見出しのフロムの言葉を、やったことのない人はいないでしょう。自我が未熟な人ほど、「責任逃れをしたくて、誰かや何かをバッシングする」のです。また自分をただ責めて、反省や改善にならないのは、他人を責めるとその相手から反撃されるのが怖いから、自分を責めて見せれば「そんなことないよ!」と同情を引けるからでもあります。
道義的責任は自分にはないことであっても、対処する責任は大人である以上ついて廻ります。また選択責任は大人は自分にあります。選択した結果は、どんなに理不尽なことであっても自分しか負えません。だからこそ私たち大人は、判断力を磨き、同調圧力などの、圧力をかけた方は決して責任を取らないことには断固として抗う胆力を鍛える必要があります。
正義感や道徳心を失ってしまえば、もう人として終わりです。しかし、ただ「怪しからん!」だけで反応的になり続けるのも、成熟した大人の態度とは言い難いでしょう。「あいつ怪しからん!」に終始していれば、ともすれば「私は悪くない。あいつが改心しろ。私に良きにはからえ」の「私は状況の被害者」になってしまいます。
道徳心や正義感は、反応的な速い思考です。道徳心や正義感は保ちつつ、「大難を小難に」できれば良しとする。そのために自分が具体的に何をするのかを考えるのは、遅い思考です。例えば「その人のあり方はその人の問題。私の境界線の外にあるもの」「嫌悪感や怒りは自分の境界線を侵害されたサインとして受け入れる。『嫌な氣持ちにさせられた』の被害者意識に嵌り込むのではない」などの考え方も遅い思考です。遅い思考は意識的に鍛えなければ使えません。
心理セラピーは、この具体的な実践を通して、良心や広い視野に基づいた正義感や道徳心が自分の歯止めになりながら、「まあ、何とかする。
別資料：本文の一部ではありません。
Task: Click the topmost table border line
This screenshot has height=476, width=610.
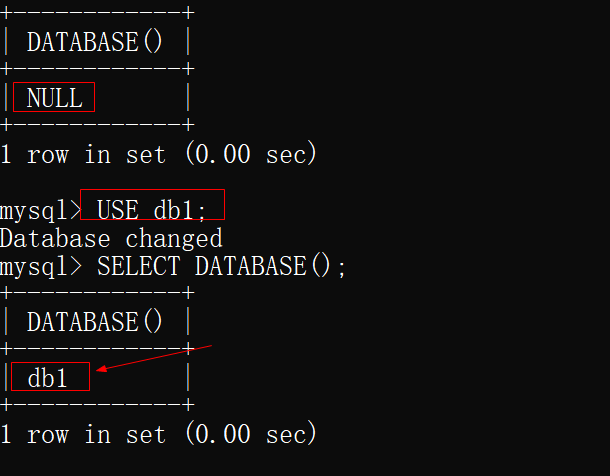Action: coord(97,13)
何とかできる」その自分を養っていく場でもあります。
「家庭や子供を逃げ道に、今まで作った引き出しだけで終わらせようとしていた」北翔海莉
宝塚歌劇団の元星組トップスター北翔海莉さんは、中学の担任の先生に「あなたは背が高いから、宝塚音楽学校を受験してみたら?」と勧められ、何の準備もしていなかったのに合格してしまいました。ですから、成績は最下位で、辛くて辞めたいと何度も思ったそうです。しかし、努力の結果、潜んでいた才能が開花し、入団後は超遅咲きとは言え、トップスターになれました。
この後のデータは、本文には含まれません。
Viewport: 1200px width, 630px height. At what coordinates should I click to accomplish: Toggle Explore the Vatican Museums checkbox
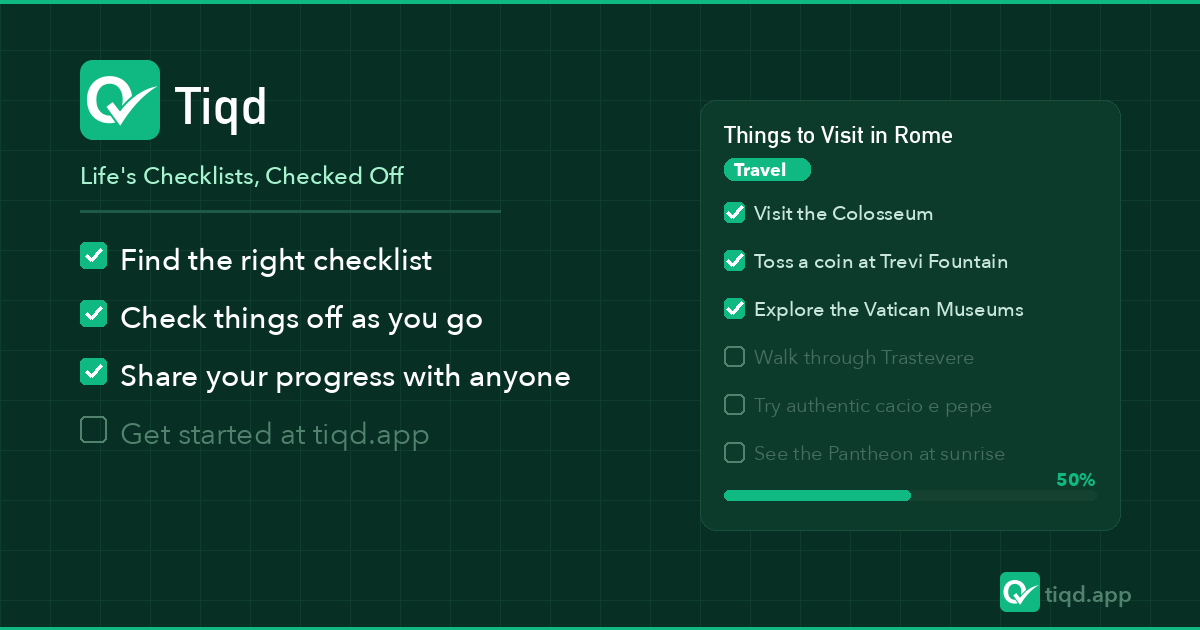click(735, 309)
北翔さんは長年多くのファンから愛されていたスターでしたが、「辞めたい」と悩む心と、「やってみなければわからない」チャレンジする心との葛藤の連続だったそうです。
リンクの記事は、トンプコンビを組んだ 妃海風(ひなみふう)さんとのインタビューです。
退団後、北翔は松竹新喜劇の藤山扇治郎と結婚。男児出産後も舞台に立ち続けたが育児との両立に悩むこともあった。芸能生活25周年の舞台が終わった一昨年、「やりたいこともやり尽くした。ここで辞めようかな」と思った。
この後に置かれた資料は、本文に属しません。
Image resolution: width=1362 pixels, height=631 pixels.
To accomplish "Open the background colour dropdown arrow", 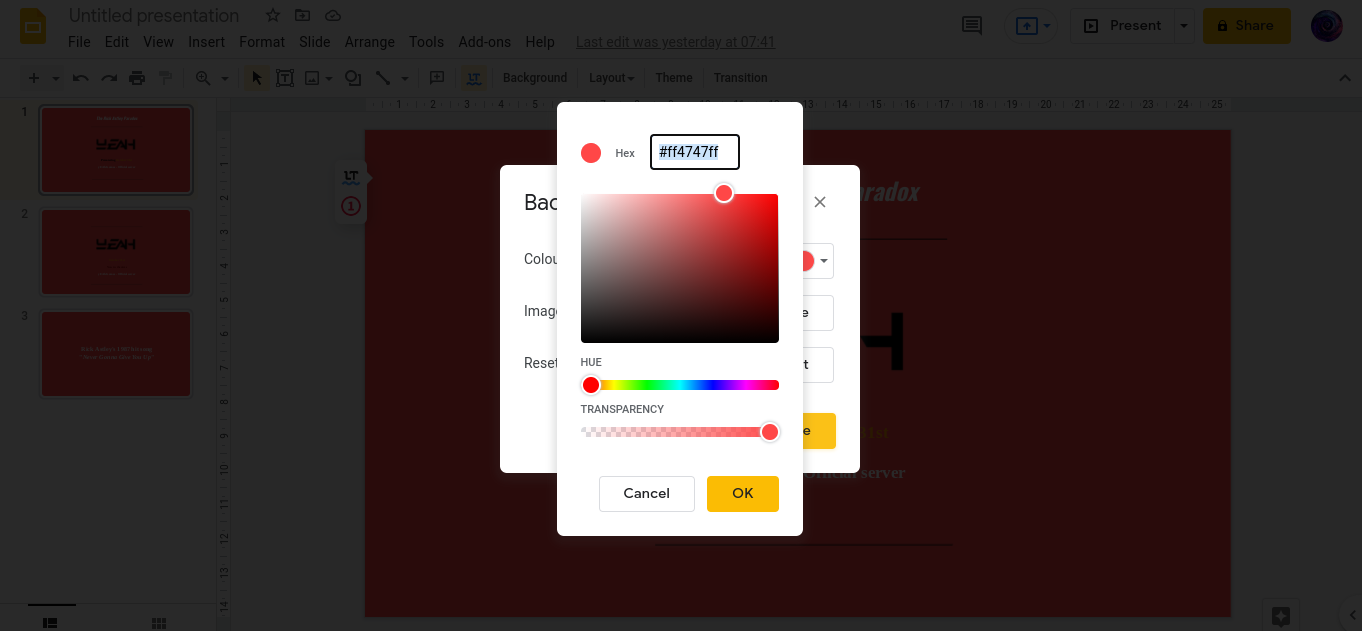I will click(824, 261).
その頃、妃海も活動を休止し、自分を見つめ直していた。北翔は彼女にステージに戻るよう説得しながら、自分が引退を考えていることの矛盾に気づいた。「家庭や子どもを逃げ道に、今まで作った引き出しだけで終わらせようとしていた。私も、もう一度立ち上がろうって決心した」
【読売新聞】 宝塚歌劇団の星組の元トップスター、 北翔海莉 ( ほくしょうかいり ) と元トップ娘役、 妃海風 ( ひな…
引退して育児に専念するのが良いとか、育児を両立させながら芸能生活を頑張るのが良いとかは、他人が決められることではありません。自分の心に嘘をついていないかが問われます。「家庭や子供を逃げ道にしていた」その自分は、自分しか氣づけません。家庭や子供を逃げ道にするのは、家族にも、そして誰よりも自分自身に対して失礼なのだと、それはこの悩みを通してこそ悟れたことでしょう。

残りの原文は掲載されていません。